Nightmare Theatre debuted on September 25, 1964, with the 1958 low budget shocker The Screaming Skull. By April 1965, the program began playing double-bills which stretched into the early morning hours. The show proved popular among children and teenagers, but it found a ratings booster when it introduced its mascot a few years later. The Count (played by Towey) didn't actually appear in front of the camera until Halloween of 1968, but the character proved an instant success with viewers lucky enough to be able to tune in. Nightmare Theatre aired every Friday night on Channel 7 in the 11:30 pm time slot for most of its run, but was aired progressively later during the 1970s.

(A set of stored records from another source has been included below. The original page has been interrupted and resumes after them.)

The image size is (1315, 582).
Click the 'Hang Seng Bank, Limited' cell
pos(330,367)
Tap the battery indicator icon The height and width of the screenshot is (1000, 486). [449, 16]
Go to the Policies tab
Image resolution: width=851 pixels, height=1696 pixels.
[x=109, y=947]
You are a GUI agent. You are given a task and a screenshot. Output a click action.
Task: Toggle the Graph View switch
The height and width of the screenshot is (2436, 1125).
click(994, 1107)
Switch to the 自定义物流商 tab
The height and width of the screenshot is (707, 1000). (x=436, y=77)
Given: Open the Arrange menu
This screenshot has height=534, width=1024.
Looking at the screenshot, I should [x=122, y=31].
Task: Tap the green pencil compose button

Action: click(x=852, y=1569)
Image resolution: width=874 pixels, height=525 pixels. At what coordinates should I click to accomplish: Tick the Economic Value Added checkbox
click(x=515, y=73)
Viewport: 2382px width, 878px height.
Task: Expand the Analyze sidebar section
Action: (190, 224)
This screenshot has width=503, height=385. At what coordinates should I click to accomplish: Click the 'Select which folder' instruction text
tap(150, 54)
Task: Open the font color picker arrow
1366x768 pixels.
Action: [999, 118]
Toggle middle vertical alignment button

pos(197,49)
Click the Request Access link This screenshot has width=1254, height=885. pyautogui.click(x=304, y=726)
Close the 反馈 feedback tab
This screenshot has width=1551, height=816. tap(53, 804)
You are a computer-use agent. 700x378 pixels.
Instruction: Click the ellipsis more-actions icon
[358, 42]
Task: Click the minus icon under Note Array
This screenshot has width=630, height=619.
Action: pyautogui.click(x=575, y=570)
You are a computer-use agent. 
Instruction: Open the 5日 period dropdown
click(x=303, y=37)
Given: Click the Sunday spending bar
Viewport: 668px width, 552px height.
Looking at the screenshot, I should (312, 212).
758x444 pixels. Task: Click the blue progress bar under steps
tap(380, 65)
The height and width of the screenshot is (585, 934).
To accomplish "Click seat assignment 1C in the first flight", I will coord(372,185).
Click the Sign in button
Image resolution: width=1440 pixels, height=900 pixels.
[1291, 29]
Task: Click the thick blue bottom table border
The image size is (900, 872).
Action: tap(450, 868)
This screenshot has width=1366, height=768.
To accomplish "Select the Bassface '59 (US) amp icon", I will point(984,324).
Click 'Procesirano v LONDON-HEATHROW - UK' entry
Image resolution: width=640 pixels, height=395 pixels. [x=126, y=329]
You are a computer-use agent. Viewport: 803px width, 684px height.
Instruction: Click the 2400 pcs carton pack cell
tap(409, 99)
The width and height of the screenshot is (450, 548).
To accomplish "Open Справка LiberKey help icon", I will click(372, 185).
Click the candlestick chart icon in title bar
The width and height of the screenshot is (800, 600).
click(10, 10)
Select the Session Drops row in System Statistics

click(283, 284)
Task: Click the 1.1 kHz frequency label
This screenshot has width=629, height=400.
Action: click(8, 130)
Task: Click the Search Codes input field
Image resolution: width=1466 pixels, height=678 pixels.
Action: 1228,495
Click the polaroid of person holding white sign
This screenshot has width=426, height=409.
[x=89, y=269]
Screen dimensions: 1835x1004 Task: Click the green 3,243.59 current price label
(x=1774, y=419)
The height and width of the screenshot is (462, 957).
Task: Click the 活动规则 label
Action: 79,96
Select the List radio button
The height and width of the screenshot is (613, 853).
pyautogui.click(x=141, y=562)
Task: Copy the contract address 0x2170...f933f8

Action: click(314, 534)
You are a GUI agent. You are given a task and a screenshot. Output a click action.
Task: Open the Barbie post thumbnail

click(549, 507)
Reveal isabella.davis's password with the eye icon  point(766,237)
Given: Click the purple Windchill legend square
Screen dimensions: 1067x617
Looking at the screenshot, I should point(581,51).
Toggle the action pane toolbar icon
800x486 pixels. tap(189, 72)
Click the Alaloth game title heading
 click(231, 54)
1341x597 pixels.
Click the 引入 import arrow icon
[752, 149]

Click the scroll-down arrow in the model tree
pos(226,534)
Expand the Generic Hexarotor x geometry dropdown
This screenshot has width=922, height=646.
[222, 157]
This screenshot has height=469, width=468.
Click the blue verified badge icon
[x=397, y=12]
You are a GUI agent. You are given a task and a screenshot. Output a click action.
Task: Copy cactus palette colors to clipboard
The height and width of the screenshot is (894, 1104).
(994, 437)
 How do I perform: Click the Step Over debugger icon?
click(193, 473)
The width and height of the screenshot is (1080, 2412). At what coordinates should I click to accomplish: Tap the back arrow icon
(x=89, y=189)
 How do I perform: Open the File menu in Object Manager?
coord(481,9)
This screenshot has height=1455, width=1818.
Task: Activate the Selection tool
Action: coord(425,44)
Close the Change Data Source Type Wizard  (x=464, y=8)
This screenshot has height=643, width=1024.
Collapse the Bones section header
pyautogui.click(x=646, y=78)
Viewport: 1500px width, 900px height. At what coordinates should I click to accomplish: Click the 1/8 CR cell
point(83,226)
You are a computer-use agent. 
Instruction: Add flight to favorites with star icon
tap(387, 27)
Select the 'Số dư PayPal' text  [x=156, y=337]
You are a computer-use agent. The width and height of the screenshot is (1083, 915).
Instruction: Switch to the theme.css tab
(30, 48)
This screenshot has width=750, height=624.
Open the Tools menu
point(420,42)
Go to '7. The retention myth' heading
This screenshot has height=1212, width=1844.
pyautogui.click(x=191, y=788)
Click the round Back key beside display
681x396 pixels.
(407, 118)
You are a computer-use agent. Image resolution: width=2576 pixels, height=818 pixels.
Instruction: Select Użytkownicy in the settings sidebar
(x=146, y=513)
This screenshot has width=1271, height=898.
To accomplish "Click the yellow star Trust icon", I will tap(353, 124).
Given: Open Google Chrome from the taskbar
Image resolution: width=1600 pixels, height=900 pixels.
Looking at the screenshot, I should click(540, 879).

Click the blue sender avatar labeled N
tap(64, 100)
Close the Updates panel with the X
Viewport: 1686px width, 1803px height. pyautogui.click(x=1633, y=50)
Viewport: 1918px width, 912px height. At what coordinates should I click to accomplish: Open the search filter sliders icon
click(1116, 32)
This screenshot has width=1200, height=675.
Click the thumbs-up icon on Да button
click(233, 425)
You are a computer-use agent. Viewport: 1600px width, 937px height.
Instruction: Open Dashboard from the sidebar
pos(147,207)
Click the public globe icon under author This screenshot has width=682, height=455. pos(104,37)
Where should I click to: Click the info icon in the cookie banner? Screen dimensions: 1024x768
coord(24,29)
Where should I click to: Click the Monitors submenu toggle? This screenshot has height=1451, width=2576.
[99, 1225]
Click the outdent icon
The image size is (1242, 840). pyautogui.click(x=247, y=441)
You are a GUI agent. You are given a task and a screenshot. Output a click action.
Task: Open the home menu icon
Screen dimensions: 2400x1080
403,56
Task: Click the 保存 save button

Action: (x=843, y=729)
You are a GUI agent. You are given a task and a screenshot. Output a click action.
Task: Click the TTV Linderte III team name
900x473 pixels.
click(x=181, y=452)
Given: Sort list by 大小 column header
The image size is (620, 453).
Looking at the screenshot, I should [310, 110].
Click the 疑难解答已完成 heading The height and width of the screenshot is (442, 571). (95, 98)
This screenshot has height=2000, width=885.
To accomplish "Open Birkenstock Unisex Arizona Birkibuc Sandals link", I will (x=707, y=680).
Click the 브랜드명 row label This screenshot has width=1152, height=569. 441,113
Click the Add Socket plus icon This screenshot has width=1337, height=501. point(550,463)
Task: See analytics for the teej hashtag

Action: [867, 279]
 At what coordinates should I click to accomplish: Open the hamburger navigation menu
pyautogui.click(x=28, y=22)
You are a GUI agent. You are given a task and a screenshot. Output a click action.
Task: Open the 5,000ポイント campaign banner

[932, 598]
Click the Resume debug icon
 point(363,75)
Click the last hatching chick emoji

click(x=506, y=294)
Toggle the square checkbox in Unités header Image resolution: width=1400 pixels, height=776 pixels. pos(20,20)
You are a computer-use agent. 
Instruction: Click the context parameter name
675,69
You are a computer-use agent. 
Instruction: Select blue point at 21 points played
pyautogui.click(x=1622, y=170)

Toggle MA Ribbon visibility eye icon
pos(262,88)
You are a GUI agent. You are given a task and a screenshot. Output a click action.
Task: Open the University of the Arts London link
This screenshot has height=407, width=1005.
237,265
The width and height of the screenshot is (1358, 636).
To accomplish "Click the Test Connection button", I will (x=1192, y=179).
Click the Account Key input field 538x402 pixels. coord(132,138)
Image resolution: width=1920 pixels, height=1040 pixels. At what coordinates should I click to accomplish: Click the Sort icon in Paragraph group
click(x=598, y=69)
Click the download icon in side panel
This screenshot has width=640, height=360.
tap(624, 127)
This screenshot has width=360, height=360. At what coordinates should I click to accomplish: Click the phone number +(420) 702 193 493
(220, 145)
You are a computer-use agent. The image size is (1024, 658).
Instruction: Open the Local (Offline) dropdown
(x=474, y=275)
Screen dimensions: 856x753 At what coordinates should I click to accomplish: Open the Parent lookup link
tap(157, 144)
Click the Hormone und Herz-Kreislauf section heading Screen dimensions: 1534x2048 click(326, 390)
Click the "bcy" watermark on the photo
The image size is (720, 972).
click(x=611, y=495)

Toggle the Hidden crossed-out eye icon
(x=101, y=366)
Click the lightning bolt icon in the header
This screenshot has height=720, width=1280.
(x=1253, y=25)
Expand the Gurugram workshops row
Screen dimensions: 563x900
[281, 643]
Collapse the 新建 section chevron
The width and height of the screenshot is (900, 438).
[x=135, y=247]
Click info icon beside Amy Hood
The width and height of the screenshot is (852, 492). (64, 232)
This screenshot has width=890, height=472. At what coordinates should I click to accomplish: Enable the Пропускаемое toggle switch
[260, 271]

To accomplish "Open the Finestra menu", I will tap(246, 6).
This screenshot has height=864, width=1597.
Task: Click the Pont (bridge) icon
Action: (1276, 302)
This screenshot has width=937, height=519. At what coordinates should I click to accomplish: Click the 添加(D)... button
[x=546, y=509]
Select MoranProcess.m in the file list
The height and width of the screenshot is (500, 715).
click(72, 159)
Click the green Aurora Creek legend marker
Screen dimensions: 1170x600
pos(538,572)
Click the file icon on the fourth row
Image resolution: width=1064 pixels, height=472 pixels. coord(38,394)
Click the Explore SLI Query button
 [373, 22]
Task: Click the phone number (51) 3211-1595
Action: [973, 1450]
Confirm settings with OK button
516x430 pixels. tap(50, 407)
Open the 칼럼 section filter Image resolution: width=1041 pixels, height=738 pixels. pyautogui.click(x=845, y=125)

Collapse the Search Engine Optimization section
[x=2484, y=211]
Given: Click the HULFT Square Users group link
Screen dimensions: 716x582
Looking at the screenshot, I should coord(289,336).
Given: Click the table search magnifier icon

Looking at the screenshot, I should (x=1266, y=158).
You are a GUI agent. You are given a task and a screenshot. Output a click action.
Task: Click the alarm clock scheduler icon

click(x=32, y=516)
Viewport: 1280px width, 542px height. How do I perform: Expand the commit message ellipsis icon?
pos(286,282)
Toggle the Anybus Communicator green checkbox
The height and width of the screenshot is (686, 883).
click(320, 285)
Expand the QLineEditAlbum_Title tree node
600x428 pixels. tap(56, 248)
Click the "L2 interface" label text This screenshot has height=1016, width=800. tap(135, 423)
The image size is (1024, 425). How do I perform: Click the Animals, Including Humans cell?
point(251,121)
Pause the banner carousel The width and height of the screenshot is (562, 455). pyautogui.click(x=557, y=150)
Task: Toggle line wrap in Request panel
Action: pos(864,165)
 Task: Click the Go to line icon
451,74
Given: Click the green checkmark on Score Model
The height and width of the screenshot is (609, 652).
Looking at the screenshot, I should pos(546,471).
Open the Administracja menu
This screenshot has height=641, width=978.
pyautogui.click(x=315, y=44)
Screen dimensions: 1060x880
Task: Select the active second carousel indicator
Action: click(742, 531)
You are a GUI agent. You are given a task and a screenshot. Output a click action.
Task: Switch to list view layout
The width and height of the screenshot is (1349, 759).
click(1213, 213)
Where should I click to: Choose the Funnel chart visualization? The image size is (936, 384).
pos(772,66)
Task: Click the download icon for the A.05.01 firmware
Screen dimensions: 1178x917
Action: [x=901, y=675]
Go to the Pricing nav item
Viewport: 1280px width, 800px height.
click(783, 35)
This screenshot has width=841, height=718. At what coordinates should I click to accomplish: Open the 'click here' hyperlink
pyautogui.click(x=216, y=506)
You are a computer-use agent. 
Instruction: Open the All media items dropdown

KIRO-TV attempted to phase out the program on several occasions, but audience pressure forced them to revive it time and again.

== Opening Sequence ==
For most of its run, the late-night program opened with a shot of a mist-shrouded castle (in actuality, an Alexander Brand HO scale Haunted House, accompanied by sound effects borrowed from Walt Disney's Chilling, Thrilling Sounds of the Haunted House and music pilfered from Neal Hefti's score for the 1966 Roddy McDowall film Lord Love a Duck. Within its mouldering recesses, the camera settled onto a coffin, which opened to reveal a skeleton. A clever camera fade transformed the bones into The Count, a dime-store Dracula whose shtick was worse than his bite. (A fallible bloodsucker, any attempts to frighten his younger viewers would be undermined by such antics as slamming his fingers beneath his coffin lid.) Armed with a battery of bad puns and a mock Transylvanian accent, The Count would introduce double-features that usually consisted of low-budget horror and science-fiction fare, although occasionally it would be padded out by poverty-row thrillers from the 1930s and 1940s. During its leaner years, only a single film was aired, usually a tiring re-run which regular fans had already seen far too many times. KIRO-TV had one of the largest libraries of old films at its disposal, including all of the classic Universal monster movies, which they showed with some regularity.

== The End of Nightmare Theatre ==
KIRO-TV and The Count found themselves facing competition from KTVW-TV and horror host Robert O. Smith aka Dr. ZinGRR, during 1972–74.. Broadcast on Channel 13, the station had less of a reach than Channel 7, but Smith's cadre of characters—The Dream Maker, Peter Gorre, the Masked Doily, Count Lickula, et al.--proved popular among horror fans in the Seattle area.

Although The Count hung up his cape in 1975 as far as Nightmare Theatre was concerned, the program continued for several more years without his presence. (Like his early-morning compatriot J.P. Patches, The Count had become a local celebrity and pop-culture icon.) His retirement—and the fact that horror cinema had lost favor with an audience now more interested in modern science fiction fare like Star Wars—spelled the inevitable death knell of Nightmare Theatre. Towey returned in full regalia for a one-off televised Halloween special in 1978, which also marked the official end of Nightmare Theatre.

== Lost Footage ==
Because the live wraparound sequences for Nightmare Theatre was shot on half-inch videotape, the master cassettes were regularly recycled by the program's producers for economical reasons. Thus, very little of Towey's televised performances survive today, far less than what remains of The J.P. Patches Show. The only introduction from Nightmare Theatre known to exist—about two minutes worth of footage—has been saved for posterity on the J.P. Patches: Memories video and the J.P. Patches DVD Collection. A few audio clips have survived as well, recorded by young fans with portable tape recorders during its original run, which have recently surfaced on the Internet.

== Joe Towey ==
After the show ended in 1978, Joe continued to make live appearances as The Count for such special events as parties and charity auctions in Washington State, usually alongside longtime friend and partner-in-crime Chris Wedes aka J.P. Patches. (Chris made at least one guest appearance on Nightmare Theatre, but he never directed the show as some sources erroneously claim.) Towey died in 1989 at the age of 55, having been in ill health for more than a year. During his thirty-year stay at KIRO-TV, Joe Towey received two Emmy Awards for his work as director on The J.P. Patches Show, and another for set designer on Nightmare Theatre.